Thursday, Sep 25, 2025 4:14 pm ET1min read

U.S. stocks fell Thursday after a sturdier-than-expected batch of economic data pushed Treasury yields higher and cooled expectations for rapid Federal Reserve easing. The Dow dropped 173.96 points, or 0.38%, to 45,947.3. The S&P 500 lost 33.17 (-0.50%) to 6,604.80, while the Nasdaq Composite declined 113.16 (-0.50%) to 22,384.7.

The macro tone turned firmer after August durable-goods orders rose 2.9%, reversing July’s decline and beating forecasts for a drop. Initial jobless claims eased to 218,000, and the final read on Q2 GDP was revised up to 3.8% with slightly hotter deflators—an economic mix that AINVEST said “tilts [the Fed] debate toward patience” and helped send yields higher across maturities. Equities, particularly long-duration corners that lean on multiple expansion, struggled against that rate backdrop.

Policy and trade were in focus as well. J.P. Morgan Global Research estimates the first-year hit from the U.S. auto-tariff regime at $41 billion, with Ryan Brinkman noting: “For the most part, we see automakers and consumers paying the year one $41 billion tab.” That cost burden, alongside low-single-digit sticker-price increases, could pressure discretionary spending just as financing costs remain elevated. At the same time, Jose Asumendi said a prospective 15% tariff on EU autos is “a manageable year-over-year increase of 12.5%… [that] can be mitigated” via localization and other steps—tempering fears of an immediate shock to supply chains.

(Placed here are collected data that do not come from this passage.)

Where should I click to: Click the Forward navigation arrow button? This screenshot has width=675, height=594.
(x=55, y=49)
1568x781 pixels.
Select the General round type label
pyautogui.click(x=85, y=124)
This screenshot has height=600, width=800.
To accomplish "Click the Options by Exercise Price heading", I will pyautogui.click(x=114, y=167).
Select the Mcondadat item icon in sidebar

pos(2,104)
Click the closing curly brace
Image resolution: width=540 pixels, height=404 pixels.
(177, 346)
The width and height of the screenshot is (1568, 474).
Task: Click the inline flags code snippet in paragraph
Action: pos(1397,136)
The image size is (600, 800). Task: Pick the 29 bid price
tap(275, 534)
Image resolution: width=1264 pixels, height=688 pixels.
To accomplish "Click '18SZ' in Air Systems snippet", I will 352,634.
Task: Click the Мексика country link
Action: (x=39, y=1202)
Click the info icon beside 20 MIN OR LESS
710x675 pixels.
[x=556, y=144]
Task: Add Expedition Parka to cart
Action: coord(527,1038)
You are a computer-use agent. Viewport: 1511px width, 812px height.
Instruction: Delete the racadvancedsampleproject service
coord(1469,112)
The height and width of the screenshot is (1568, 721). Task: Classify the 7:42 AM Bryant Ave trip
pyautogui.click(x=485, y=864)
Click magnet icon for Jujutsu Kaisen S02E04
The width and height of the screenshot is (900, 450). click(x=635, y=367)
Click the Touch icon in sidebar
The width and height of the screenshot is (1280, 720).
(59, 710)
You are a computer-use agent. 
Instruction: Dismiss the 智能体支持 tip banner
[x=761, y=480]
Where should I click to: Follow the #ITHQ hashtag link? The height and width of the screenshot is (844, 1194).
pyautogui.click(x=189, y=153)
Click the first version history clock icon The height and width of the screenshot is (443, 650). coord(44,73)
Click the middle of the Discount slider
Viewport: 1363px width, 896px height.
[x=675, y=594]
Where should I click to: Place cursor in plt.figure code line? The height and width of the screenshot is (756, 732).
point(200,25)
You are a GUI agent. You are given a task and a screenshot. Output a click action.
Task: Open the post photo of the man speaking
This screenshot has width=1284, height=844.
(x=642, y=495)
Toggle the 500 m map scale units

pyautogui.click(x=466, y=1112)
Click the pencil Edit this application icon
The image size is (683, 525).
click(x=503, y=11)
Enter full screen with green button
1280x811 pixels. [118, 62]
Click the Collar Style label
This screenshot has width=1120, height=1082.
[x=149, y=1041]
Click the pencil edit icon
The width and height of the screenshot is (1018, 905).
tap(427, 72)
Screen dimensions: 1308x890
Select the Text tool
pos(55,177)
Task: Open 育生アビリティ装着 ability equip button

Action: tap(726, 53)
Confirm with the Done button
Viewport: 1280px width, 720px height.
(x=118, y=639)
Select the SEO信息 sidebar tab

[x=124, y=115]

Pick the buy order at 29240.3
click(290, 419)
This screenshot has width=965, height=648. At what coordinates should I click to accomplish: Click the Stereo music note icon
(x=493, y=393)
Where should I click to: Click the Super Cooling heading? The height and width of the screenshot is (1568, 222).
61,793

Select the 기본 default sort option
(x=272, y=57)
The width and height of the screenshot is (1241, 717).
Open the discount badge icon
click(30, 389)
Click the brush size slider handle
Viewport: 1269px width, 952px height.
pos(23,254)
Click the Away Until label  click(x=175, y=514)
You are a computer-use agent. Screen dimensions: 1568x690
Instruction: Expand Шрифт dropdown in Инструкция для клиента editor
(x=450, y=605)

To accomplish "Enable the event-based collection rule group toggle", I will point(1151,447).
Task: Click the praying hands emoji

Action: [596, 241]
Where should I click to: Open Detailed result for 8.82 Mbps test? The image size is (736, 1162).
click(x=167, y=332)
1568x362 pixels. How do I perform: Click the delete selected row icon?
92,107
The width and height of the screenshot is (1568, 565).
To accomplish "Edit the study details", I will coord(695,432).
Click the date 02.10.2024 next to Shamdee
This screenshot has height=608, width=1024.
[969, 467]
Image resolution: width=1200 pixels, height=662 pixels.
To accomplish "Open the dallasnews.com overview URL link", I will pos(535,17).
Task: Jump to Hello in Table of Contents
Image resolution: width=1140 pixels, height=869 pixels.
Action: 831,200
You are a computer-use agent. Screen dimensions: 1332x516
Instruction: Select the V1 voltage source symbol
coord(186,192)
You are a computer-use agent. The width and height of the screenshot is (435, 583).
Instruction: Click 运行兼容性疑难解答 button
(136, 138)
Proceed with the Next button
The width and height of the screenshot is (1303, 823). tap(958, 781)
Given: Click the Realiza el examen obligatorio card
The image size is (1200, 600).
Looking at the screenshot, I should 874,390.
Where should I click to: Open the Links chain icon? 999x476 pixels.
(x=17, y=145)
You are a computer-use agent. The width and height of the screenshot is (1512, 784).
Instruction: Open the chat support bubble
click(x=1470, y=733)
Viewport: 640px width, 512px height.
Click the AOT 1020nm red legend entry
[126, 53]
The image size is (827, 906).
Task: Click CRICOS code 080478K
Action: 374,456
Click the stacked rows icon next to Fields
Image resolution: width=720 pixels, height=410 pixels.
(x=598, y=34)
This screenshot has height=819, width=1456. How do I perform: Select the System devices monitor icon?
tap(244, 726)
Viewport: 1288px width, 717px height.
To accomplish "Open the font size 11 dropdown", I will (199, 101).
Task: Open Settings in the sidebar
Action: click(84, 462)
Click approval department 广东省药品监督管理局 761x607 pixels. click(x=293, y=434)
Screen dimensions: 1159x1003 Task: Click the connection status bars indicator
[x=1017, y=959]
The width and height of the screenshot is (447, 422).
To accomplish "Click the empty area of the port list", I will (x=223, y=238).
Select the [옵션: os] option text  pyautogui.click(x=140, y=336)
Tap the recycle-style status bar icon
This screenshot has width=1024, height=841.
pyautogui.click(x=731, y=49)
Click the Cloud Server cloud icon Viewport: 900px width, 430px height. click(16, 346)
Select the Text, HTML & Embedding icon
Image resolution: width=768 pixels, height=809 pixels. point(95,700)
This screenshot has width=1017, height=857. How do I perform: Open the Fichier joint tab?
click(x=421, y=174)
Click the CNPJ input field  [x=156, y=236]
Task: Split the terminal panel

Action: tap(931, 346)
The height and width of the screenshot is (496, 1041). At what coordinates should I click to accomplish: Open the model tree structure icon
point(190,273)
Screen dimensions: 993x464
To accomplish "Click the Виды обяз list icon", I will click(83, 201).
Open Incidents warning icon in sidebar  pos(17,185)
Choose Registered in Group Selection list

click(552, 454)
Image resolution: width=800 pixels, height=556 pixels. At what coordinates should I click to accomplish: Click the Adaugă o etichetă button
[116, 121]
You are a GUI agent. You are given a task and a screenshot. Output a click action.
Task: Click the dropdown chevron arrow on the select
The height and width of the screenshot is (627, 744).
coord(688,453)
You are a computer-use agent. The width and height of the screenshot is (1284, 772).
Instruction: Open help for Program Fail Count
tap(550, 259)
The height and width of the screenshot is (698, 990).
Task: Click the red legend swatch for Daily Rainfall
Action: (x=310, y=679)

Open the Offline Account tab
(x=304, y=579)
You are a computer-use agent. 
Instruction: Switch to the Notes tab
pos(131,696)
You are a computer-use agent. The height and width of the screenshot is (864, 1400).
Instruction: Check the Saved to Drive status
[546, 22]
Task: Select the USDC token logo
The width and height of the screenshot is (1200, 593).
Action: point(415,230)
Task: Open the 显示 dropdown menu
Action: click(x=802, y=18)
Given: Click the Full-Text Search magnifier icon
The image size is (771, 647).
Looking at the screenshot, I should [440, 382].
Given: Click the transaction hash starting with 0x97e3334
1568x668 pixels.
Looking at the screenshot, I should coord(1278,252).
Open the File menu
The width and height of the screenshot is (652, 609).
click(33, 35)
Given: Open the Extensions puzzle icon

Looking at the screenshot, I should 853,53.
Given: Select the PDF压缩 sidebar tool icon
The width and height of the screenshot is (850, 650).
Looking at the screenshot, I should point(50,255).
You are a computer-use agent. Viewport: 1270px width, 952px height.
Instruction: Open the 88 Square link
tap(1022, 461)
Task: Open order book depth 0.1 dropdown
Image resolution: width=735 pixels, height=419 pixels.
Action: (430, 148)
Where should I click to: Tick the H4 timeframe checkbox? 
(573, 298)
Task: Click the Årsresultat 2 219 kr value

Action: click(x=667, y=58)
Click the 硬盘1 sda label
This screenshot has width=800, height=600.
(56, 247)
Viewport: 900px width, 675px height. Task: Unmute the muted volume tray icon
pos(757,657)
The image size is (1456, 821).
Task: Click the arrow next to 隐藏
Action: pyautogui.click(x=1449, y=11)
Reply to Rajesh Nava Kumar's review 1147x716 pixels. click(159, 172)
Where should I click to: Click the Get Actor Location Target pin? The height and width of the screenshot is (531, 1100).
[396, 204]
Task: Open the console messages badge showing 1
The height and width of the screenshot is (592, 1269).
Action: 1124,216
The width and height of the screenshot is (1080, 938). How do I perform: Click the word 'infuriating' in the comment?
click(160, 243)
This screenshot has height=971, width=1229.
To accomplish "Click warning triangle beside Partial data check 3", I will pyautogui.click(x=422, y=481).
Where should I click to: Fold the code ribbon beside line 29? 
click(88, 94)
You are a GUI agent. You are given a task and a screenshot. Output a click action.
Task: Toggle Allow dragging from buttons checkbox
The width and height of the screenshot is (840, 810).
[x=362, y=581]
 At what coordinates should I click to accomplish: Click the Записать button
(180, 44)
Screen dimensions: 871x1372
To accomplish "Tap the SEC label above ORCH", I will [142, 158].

Energy and power-demand themes added cross-currents. Crude oil settled modestly higher near $65.21, while gold firmed to $3,786, a reminder that haven demand can coexist with rate volatility late in the cycle. Looking ahead, Citi Research projects a structural lift in electricity consumption consumption as AI-led data centers and industrial load expand, writing: “Citi Research estimates U.S. power demand will grow at a 2.8% compound annual growth rate over the next 15 years.” That long-run demand story feeds into utilities, grid equipment makers and natural-gas generation—even as higher near-term yields keep overall financial conditions tight.

Bottom line: Thursday’s tape reflected “good economy, tougher rates” dynamics highlighted in the morning’s data wrap. Until inflation cools decisively—or earnings re-accelerate enough to offset the duration drag—higher yields are likely to cap index-level upside, leaving a stock-pickers’ market into quarter-end.